主  办：爆炸科学与技术国家重点实验室

      安全与防护协同创新中心
报告题目：Ultra-fast Chemical Reactions of Energetic Materials Explored by Ab Initio MD Simulations

报告人：魏冬青  教授

        上海交通大学

时间：2017年9月20日上午10:00

地点：爆炸科学与技术国家重点实验室二层会议室

个人简介：

魏冬青，上海交通大学长聘教授，交叉科学杂志主编。长期从事交叉科学领域的前沿研究，主要研究方向为生物信息学、计算生物物理学以及高压物理学。最重要的学术成就是首次从理论上证明了铁电液晶的存在和揭示了爆炸反应的微观机理两项成果，均发布在PRL之上。近年来利用经典和量子分子动力学手段对多个复杂分子体系开展了深入的科学研究，如简单炸药热分解分子机制与分子晶体压缩行为，跨膜蛋白小分子调控机制与抗衰老等药物发现，离子跨膜的分子机制以及蛋白质在膜环境下自组织现象，药物代谢酶代谢机理与个性化用药等。获得横山亮次奖，上海交大科学技术奖，上海市优博导师称号。至今发表SCI文章250多篇，主编专著9本。这些工作为国际同行所广泛引用和正面评述，经SCI检索，已累积超过5000次，最高单篇他引约300次， H因子约为47。

报告摘要：

The Car-Parrinello molecular dynamics simulations were employed to investigate thermal decomposition of the solid nitromethane. It is found that it undergoes chemical decomposition at about 2200 K under ambient pressure. The initiation of reactions involves both proton transfer and commonly known C–N bond cleavage. About 75 species and 100 elementary reactions were observed with the final products being H2O, CO2, N2, and CNCNC. It represents the first complete simulation of solid-phase explosive reactions reported to date, which is of far-reaching implication for design and development of new energetic materials.
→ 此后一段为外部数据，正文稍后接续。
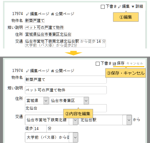The image size is (150, 143).
Task: Click the 物件名 input with 新築戸建て
Action: pos(66,79)
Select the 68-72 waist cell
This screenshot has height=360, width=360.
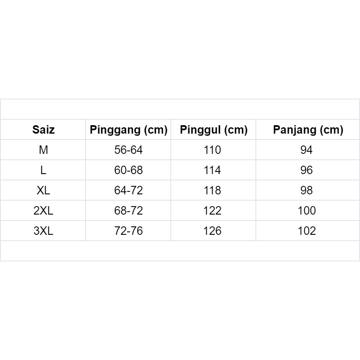pos(129,211)
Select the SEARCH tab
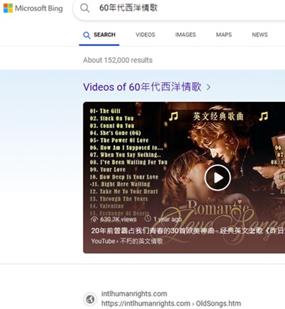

Molecular dynamics simulations in conjunction with multiscale shock technique (MSST) are performed to study the initial chemical processes and the anisotropy of shock sensitivity of the condensed-phase HMX and RDX under shock loadings applied along the a, b, and c lattice vectors. A self-consistent charge density-unctional tight-binding (SCC-DFTB) method was employed.  the C−H bond dissociation is the primary pathway for HMX decomposition in early stages under high shock loading from various directions. Compared with the observation for shock velocities Vimp = 10 and 11 km/s, the homolytic cleavage of N−NO2 bond was obviously suppressed with increasing pressure.